Video palesemente razzisti, creati apparentemente con il nuovo e potente strumento di generazione video tramite intelligenza artificiale di Google, Veo 3, hanno accumulato milioni di visualizzazioni su TikTok, esponendo le fragilità dei sistemi di controllo dei contenuti e innescando un acceso dibattito sulla responsabilità delle Big Tech. A lanciare l'allarme è stata l'organizzazione no-profit di monitoraggio dei media Media Matters, che ha scoperto una serie di filmati intrisi di stereotipi e tropi razzisti, in particolare contro le persone di colore.
Secondo il rapporto di Media Matters, uno di questi video ha raggiunto la sbalorditiva cifra di 14,2 milioni di visualizzazioni. L'identificazione dello strumento utilizzato per la loro creazione è stata possibile grazie alla filigrana "Veo" presente in un angolo dei filmati. Inoltre, molti utenti hanno utilizzato hashtag, didascalie o nomi utente che facevano esplicito riferimento a Veo 3 o all'intelligenza artificiale. Le clip, della durata di otto secondi – o composti da più segmenti di tale durata – corrispondono al limite massimo di generazione di Veo 3, lanciato da Google solo lo scorso maggio in USA e oggi arrivato in Italia.
Il nuovo generatore AI di Google promette di trasformare semplici input testuali in video e audio di alta qualità. Sul proprio sito web, l'azienda di Mountain View assicura di "bloccare richieste e risultati dannosi". Eppure, i contenuti emersi dimostrano una palese elusione di queste barriere. La natura dei video è allarmante: non si tratta solo di contenuti offensivi, ma anche di materiale che perpetua narrazioni d'odio, comprese rappresentazioni antisemite e caricature razziste di immigrati e persone di origine asiatica.
La viralità di questi contenuti su TikTok mette in discussione anche l'efficacia delle policy della piattaforma stessa. Le regole di TikTok affermano chiaramente che "i discorsi e i comportamenti che incitano all'odio non hanno posto su TikTok" e che la piattaforma "non raccomanderà contenuti che contengono stereotipi negativi su una persona o un gruppo con un attributo protetto".
In risposta alle scoperte di Media Matters, un portavoce di TikTok, Ariane de Selliers, ha dichiarato a The Verge:
"Applichiamo in modo proattivo regole solide contro i discorsi e i comportamenti che incitano all'odio e abbiamo rimosso gli account che abbiamo identificato nel rapporto, molti dei quali erano già stati banditi prima della sua pubblicazione".
Tuttavia, il problema non sembra essere confinato a una sola piattaforma.

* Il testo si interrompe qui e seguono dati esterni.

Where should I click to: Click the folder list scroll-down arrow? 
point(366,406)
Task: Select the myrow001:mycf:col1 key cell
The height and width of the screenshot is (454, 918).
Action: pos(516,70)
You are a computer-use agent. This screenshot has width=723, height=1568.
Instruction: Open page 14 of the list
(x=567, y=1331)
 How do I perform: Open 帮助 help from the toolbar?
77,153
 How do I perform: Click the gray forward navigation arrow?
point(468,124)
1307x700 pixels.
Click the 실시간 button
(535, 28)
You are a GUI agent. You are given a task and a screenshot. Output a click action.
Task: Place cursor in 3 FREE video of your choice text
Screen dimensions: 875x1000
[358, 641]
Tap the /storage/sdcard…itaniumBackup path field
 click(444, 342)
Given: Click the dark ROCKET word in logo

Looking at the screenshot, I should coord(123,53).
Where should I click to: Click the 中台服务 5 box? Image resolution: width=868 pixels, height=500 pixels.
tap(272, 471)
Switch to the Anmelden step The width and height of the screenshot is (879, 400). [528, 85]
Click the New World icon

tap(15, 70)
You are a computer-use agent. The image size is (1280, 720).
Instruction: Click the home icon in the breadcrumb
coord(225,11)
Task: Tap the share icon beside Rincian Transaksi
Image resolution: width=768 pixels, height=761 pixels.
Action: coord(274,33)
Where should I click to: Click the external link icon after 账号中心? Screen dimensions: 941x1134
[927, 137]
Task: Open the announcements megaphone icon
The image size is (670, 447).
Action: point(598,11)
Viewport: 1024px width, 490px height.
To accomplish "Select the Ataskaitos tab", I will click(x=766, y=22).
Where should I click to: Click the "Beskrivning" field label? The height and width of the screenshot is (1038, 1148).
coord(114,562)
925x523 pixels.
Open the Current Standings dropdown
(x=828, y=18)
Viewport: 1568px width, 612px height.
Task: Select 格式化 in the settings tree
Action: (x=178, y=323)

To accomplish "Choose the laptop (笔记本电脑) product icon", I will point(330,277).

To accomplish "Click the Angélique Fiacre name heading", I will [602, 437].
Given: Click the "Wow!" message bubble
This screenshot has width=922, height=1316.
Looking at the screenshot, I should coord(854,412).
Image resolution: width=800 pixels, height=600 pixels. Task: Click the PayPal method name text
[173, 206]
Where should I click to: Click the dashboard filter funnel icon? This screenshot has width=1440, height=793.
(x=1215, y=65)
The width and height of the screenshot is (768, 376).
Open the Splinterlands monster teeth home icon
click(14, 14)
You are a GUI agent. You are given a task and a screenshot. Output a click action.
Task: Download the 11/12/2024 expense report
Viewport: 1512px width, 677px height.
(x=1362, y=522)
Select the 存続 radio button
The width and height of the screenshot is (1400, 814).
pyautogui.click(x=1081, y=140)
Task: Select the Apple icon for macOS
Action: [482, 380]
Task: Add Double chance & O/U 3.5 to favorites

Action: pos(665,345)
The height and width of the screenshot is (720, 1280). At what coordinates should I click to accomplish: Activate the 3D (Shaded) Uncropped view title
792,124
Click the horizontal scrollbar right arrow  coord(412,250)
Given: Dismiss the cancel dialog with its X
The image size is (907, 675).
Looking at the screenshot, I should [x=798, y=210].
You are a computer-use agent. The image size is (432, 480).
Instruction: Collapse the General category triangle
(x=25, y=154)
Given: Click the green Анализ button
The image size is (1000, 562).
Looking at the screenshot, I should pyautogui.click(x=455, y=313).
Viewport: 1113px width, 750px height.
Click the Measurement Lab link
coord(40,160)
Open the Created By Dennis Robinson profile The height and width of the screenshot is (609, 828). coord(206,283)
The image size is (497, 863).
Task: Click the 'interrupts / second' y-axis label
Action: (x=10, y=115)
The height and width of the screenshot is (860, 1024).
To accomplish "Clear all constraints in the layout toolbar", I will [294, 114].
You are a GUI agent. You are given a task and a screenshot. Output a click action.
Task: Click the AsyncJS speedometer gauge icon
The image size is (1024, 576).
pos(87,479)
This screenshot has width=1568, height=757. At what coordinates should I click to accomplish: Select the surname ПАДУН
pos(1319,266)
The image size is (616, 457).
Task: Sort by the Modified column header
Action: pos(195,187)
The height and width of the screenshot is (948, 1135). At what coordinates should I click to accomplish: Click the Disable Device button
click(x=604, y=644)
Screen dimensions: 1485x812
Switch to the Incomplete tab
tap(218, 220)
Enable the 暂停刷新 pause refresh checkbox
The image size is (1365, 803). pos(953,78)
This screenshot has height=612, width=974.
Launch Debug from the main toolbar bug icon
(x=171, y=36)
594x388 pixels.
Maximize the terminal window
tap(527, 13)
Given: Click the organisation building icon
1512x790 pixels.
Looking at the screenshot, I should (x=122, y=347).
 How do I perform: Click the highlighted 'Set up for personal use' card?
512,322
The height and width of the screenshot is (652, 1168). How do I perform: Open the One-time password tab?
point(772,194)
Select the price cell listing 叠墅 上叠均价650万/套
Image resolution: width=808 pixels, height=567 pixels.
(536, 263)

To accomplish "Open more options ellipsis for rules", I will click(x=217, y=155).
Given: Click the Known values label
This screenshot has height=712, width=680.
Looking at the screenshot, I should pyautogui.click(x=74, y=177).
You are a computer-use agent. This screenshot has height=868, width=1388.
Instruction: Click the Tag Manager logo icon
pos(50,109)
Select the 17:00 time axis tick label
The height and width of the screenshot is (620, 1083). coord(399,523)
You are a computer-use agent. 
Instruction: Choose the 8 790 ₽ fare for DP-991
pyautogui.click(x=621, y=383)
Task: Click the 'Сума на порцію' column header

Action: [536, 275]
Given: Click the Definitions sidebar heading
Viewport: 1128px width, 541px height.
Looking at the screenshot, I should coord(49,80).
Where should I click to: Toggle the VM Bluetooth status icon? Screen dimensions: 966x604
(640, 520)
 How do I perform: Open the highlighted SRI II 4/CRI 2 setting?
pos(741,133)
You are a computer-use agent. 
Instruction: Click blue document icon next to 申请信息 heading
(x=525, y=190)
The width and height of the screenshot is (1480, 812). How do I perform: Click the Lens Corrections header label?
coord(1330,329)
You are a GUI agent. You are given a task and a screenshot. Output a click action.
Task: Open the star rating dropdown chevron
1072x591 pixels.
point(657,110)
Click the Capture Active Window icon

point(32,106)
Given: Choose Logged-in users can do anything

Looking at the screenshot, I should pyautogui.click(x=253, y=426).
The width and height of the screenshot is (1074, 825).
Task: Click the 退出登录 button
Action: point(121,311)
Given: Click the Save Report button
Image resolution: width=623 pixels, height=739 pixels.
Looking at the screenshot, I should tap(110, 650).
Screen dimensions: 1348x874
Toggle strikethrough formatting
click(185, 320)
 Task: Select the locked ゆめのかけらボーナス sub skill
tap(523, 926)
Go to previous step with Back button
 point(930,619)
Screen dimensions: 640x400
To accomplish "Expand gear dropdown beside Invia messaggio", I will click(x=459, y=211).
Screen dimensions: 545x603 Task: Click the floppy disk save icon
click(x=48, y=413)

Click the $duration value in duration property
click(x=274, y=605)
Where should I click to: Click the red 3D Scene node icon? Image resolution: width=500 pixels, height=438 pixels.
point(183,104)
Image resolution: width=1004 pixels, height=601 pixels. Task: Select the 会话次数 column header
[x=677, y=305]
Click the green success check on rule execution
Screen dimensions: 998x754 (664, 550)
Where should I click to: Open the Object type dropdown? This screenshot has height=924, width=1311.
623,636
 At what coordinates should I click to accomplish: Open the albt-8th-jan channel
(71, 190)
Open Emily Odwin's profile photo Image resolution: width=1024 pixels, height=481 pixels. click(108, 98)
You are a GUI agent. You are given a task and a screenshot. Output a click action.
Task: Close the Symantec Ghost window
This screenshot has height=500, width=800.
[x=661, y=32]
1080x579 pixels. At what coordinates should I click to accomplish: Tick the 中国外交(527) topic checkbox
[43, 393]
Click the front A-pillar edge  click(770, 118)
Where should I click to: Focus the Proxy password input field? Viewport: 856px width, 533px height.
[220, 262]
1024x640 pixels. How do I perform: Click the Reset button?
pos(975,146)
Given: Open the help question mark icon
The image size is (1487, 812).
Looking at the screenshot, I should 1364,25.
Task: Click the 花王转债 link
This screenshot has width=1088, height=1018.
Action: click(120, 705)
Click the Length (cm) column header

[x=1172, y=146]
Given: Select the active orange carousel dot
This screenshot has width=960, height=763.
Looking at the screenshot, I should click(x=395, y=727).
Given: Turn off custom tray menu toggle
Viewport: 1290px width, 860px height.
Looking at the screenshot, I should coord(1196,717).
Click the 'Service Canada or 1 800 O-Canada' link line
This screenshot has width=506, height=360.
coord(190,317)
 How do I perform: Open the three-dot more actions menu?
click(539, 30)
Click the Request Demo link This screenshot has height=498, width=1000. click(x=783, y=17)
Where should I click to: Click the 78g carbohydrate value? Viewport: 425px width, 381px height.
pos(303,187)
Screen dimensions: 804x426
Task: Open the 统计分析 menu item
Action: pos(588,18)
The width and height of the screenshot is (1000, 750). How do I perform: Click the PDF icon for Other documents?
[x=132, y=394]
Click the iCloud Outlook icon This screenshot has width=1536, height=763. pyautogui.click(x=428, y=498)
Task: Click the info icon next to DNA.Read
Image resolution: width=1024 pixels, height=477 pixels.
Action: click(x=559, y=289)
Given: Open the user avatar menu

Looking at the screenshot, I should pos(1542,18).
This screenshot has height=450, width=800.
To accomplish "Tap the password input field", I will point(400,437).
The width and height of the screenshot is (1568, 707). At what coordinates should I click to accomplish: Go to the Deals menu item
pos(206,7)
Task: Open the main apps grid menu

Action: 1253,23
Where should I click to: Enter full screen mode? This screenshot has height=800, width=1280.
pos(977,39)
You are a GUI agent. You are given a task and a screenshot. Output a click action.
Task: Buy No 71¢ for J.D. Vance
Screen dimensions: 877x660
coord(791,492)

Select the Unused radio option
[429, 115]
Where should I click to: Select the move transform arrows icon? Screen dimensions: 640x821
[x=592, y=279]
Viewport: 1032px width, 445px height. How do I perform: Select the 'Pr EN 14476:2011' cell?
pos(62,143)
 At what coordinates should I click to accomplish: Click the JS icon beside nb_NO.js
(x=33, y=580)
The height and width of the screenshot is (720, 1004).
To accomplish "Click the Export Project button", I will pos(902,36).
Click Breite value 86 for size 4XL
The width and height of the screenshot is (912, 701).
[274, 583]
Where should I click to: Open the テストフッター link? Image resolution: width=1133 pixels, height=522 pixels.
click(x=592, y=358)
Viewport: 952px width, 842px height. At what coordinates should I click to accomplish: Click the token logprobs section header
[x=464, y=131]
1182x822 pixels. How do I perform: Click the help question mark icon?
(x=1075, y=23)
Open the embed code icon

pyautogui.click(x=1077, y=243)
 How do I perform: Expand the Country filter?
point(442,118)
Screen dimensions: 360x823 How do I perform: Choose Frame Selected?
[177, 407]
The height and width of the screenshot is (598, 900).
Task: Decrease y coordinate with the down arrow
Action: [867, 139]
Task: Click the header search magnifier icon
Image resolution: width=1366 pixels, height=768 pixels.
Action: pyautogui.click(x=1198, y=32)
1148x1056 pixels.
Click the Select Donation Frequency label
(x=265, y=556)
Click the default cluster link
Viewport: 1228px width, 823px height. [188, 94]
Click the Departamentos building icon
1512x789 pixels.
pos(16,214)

Un'indagine ha rivelato che alcuni dei video segnalati da Media Matters erano presenti anche su YouTube, sebbene con un numero di visualizzazioni inferiore. La rivista Wired ha ulteriormente ampliato il quadro, scoprendo video simili, sempre generati da AI e a sfondo razzista, anche su Instagram. Questo fenomeno trasversale evidenzia una falla sistemica nell'ecosistema dei social media, dove i contenuti dannosi, una volta creati, possono propagarsi rapidamente su diverse piattaforme prima che vengano prese misure adeguate.
La vicenda solleva un quesito fondamentale: siamo davvero sorpresi? L'avvento di strumenti di intelligenza artificiale generativa sempre più sofisticati e accessibili ha da tempo fatto suonare i campanelli d'allarme tra esperti di tecnologia ed etica. La capacità di creare deepfake, diffondere disinformazione su larga scala e automatizzare la produzione di propaganda d'odio è un rischio noto. Le aziende tecnologiche, da parte loro, si trovano in un difficile equilibrio tra l'innovazione e la responsabilità di prevenire abusi.
Google, dal canto suo, ha implementato misure come il watermarking invisibile (SynthID) per tracciare l'origine dei contenuti AI. Tuttavia, l'efficacia di tali strumenti dipende dalla loro adozione e dalla capacità delle piattaforme di rilevarli e agire di conseguenza. La facilità con cui questi video sono stati creati e diffusi suggerisce che le attuali barriere di sicurezza sono ancora insufficienti o facilmente aggirabili.